Essas duas denúncias foram arquivadas pela Justiça. No caso da lesão corporal, o STF decidiu pelo arquivamento porque a própria Jullyene recuou de seu depoimento inicial. Ela agora, no entanto, resolveu mudar de versão mais uma vez. Além de repetir que Lira embolsou o salário dela e de outros fantasmas na Assembleia de Alagoas, a ex-mulher alega que só mudou o depoimento no Supremo porque foi coagida. “Meu ex-marido disse que, se eu não retirasse a denúncia, ele ia tirar meus filhos de mim”, alegou Jullyene, que cobra de Lira na Justiça mais de 600 000 reais em partilha de bens e pensões atrasadas. Diante das posições conflitantes externadas em público pelos antigos parceiros, os filhos do casal procuraram VEJA para dar a versão deles sobre o caso. Eles garantiram que a iniciativa partiu deles, e não de Lira, que enfrenta uma disputa acirrada pela presidência da Câmara. Em linhas gerais, Arthur Lira Filho e Ana Clara Lins (que, na verdade, é enteada do deputado e filha de Jullyene) alegam que as acusações da mãe deles são infundadas e requentadas por ela toda vez que o parlamentar tenta alçar voos mais altos na política. Jullyene, segundo os dois filhos, estaria em mais uma tentativa de extorsão.
“Me machuca muito a maneira como eles estão sendo envolvidos numa situação que não lhes cabe. Isso é um golpe baixo. Meus filhos passaram por uma lavagem cerebral.”
“É uma situação que já se arrasta há muito tempo. É quase um fantasma que a gente tem certeza de que existe e que vai dar uma puxadinha no nosso pé”, afirmou Arthur Filho, de 21 anos, que há quatro anos decidiu morar em Brasília com o pai. “Eu acho triste ter de vir a público contra um familiar para tentar dar um fim a essa história. Mas eu me senti na obrigação. É uma extorsão. Toda vez que meu pai está em período de ascensão, ela está lá para descer o pau e tentar arrancar uma casca, um dinheiro”, acrescentou. Lira e Jullyene se separam em 2006. Segundo o filho do casal, apesar da ação de cobrança de pensões atrasadas, nunca faltou nada para ele e para a irmã enquanto moraram com a mãe.

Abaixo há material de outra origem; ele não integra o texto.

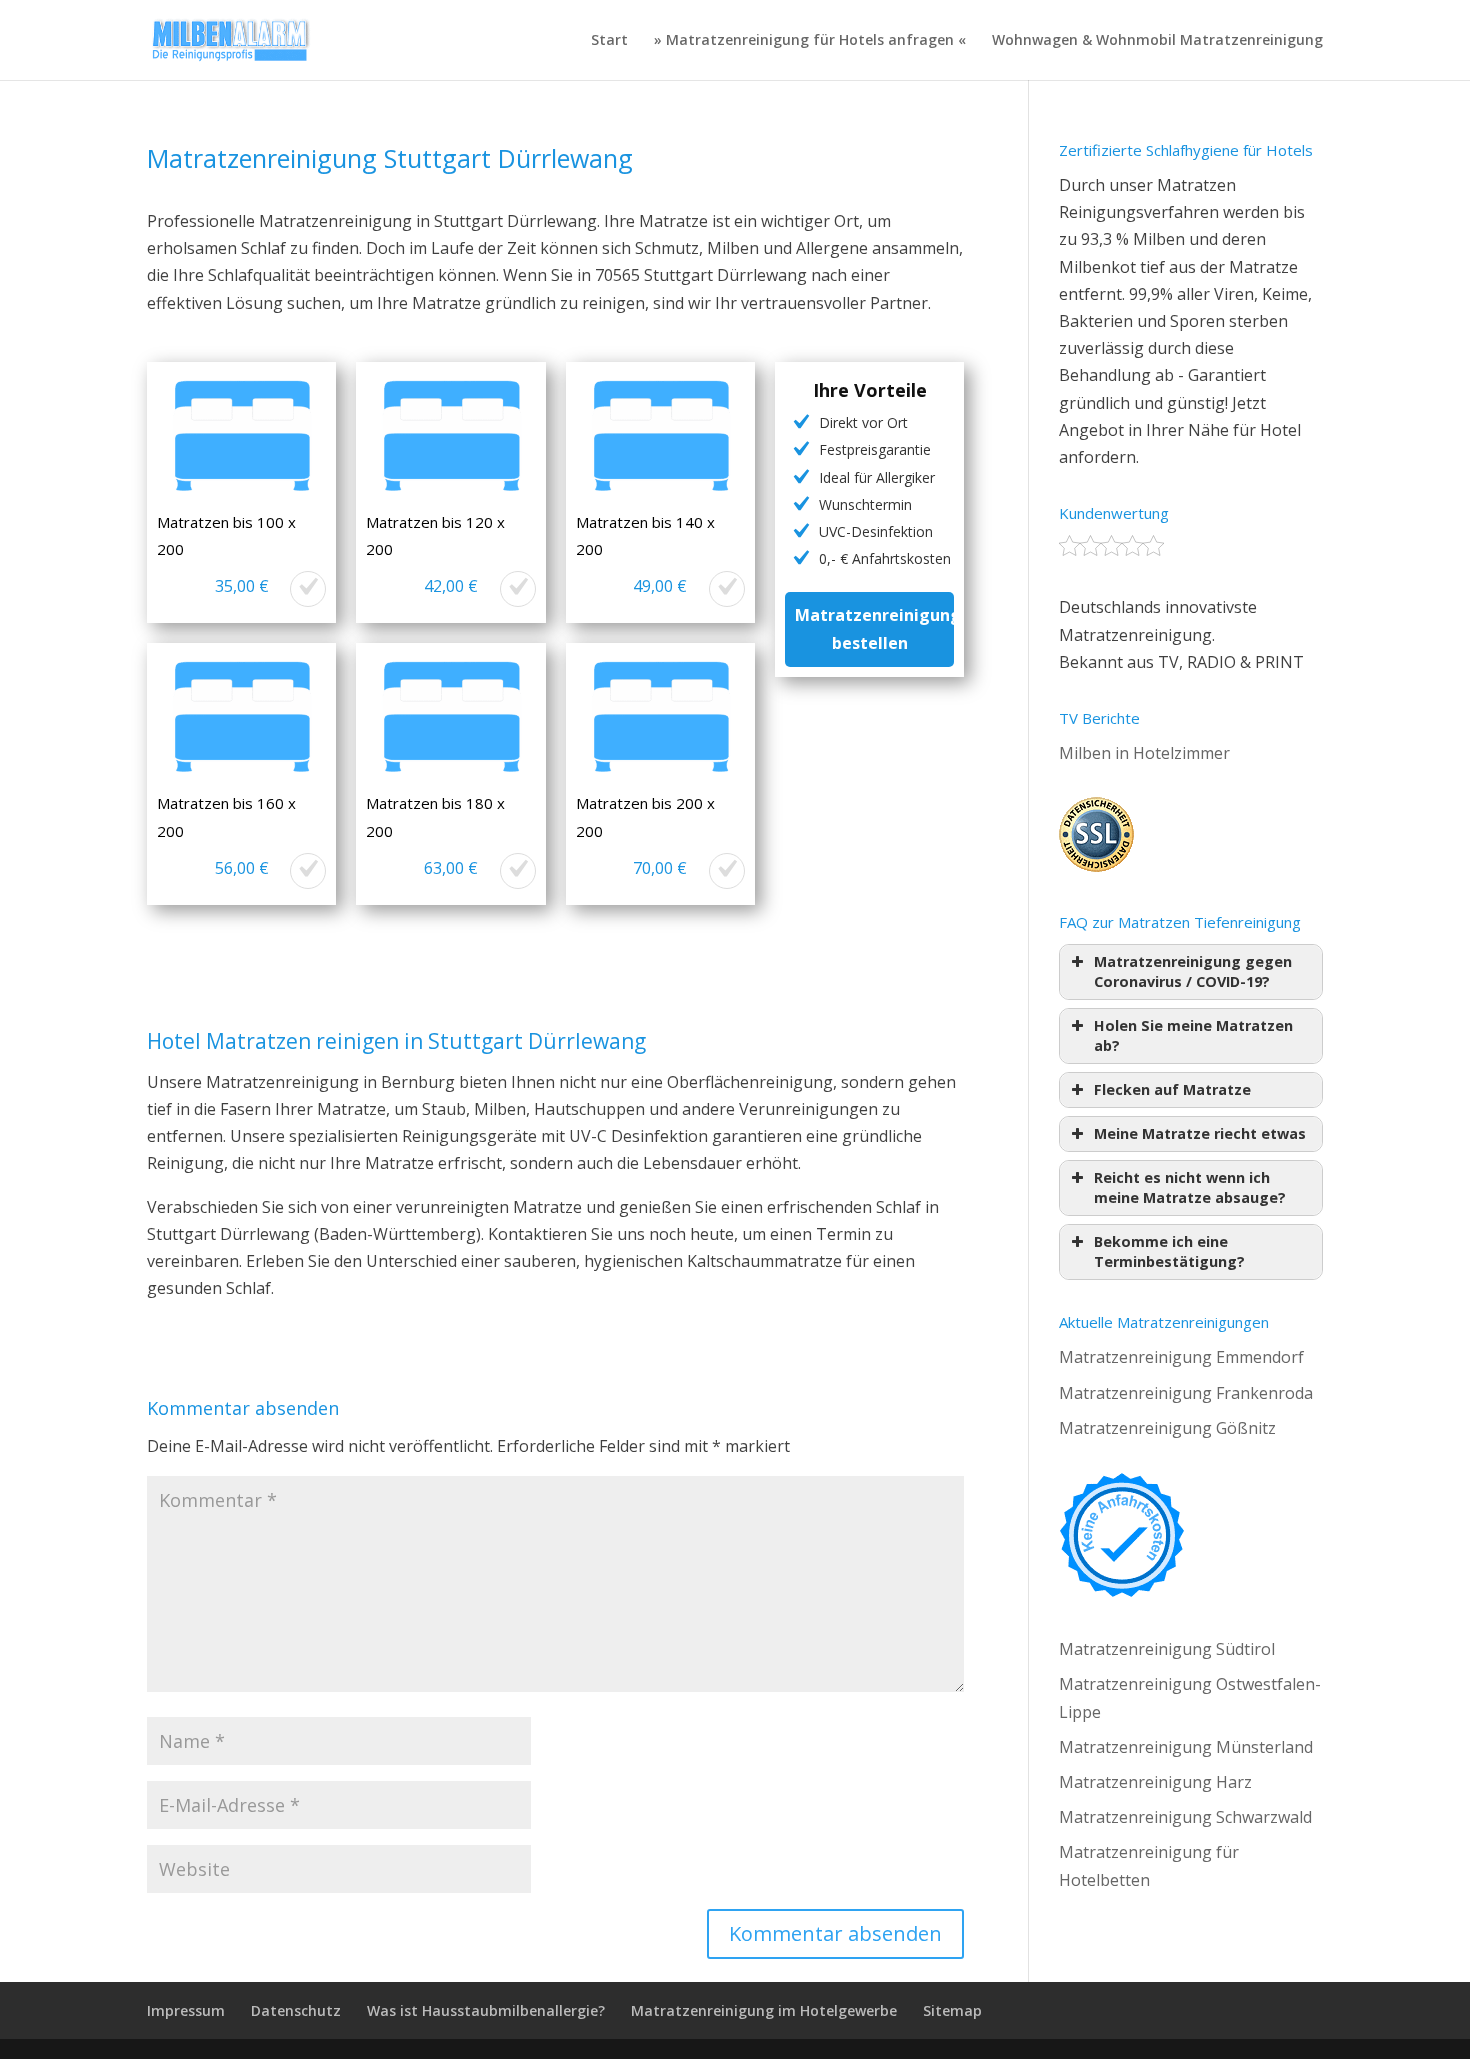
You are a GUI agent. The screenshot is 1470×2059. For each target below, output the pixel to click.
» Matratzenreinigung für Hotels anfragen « (810, 41)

Ana Clara Lins, de 24 anos, também reclama da situação: “É muito chato viver nessa bolha, nesse ciclo que não tem fim, porque ela sempre vem com algo distorcido, do passado, e que prejudica a família toda. Todo mundo acaba machucado”, afirmou. Em dezembro de 2019, Ana Clara foi contratada para um cargo na CBTU, a estatal que há anos vive sob influência de Lira e que lhe rendeu a acusação de recebimento de propina de 106 000 reais. Ana faz coro ao irmão: “O que acontece é que a minha mãe sempre quis tentar extrair dinheiro dele de alguma forma”.
“O que acontece é que a minha mãe sempre quis tentar extrair dinheiro dele de alguma forma.”

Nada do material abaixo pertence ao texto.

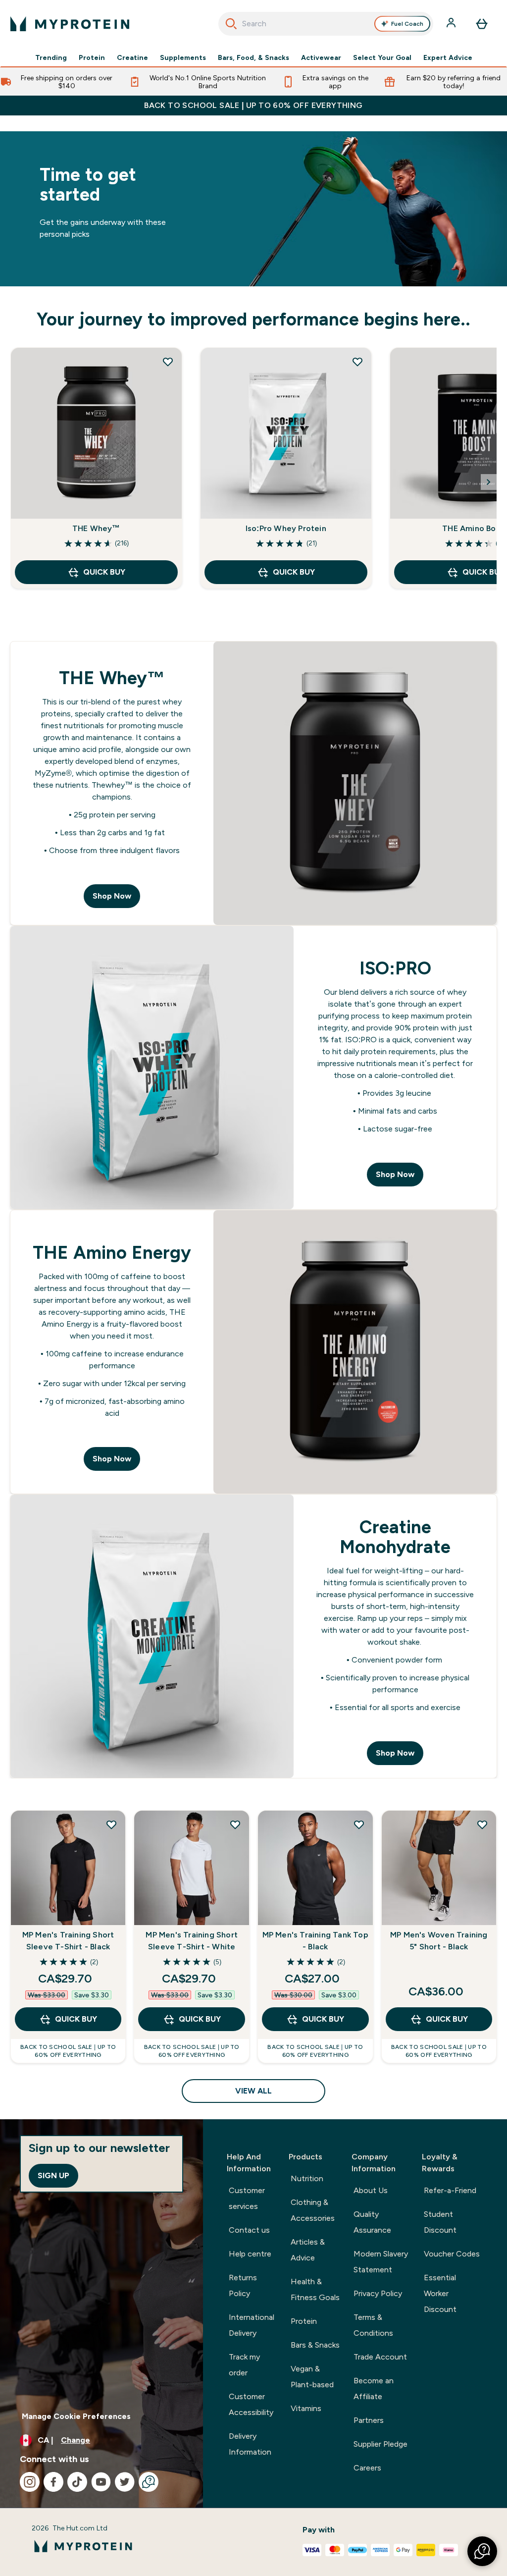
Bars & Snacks (315, 2345)
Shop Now (112, 896)
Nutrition (307, 2178)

Os filhos não têm condições de tratar do mérito específico das acusações de lesão corporal e rachadinha, já que eram crianças quando tais episódios ocorreram. Ambos reconheceram que Jullyene sempre esteve em casa cuidando deles, o que, de certa forma, reforça o testemunho dela de que era uma funcionária-fantasma. Jullyene conversou com VEJA por telefone. Contou que vive com medo, teme sofrer retaliações e que, por isso, saiu de Maceió. A despeito do posicionamento dos filhos, mantém todas as acusações. “Me machuca muito a maneira como eles estão sendo envolvidos numa situação que não lhes cabe. Isso é um golpe baixo. Meus filhos passaram por uma lavagem cerebral”, declarou. “Se essa história perdura por tantos anos é porque o Arthur Lira realmente manda no Judiciário de Alagoas. Manda arquivar, botar na gaveta e abafar tudo”.
Mesmo sob a pressão da ex-mulher, Lira tem avançado na disputa pela presidência da Câmara. Na semana passada, ele conseguiu o apoio de 36 dos 53 deputados do PSL, partido que até então constava como parte da aliança de seu principal adversário, o deputado Baleia Rossi (MDB-SP). Fenômeno semelhante acontece no Solidariedade. Dos catorze deputados da legenda, que aderiu a Rossi, onze declararam apoio a Lira, que também garantiu a adesão do PTB. Até aqui, conquistar os votos dos colegas tem se mostrado mais fácil do que se livrar do passado personificado pela ex-mulher.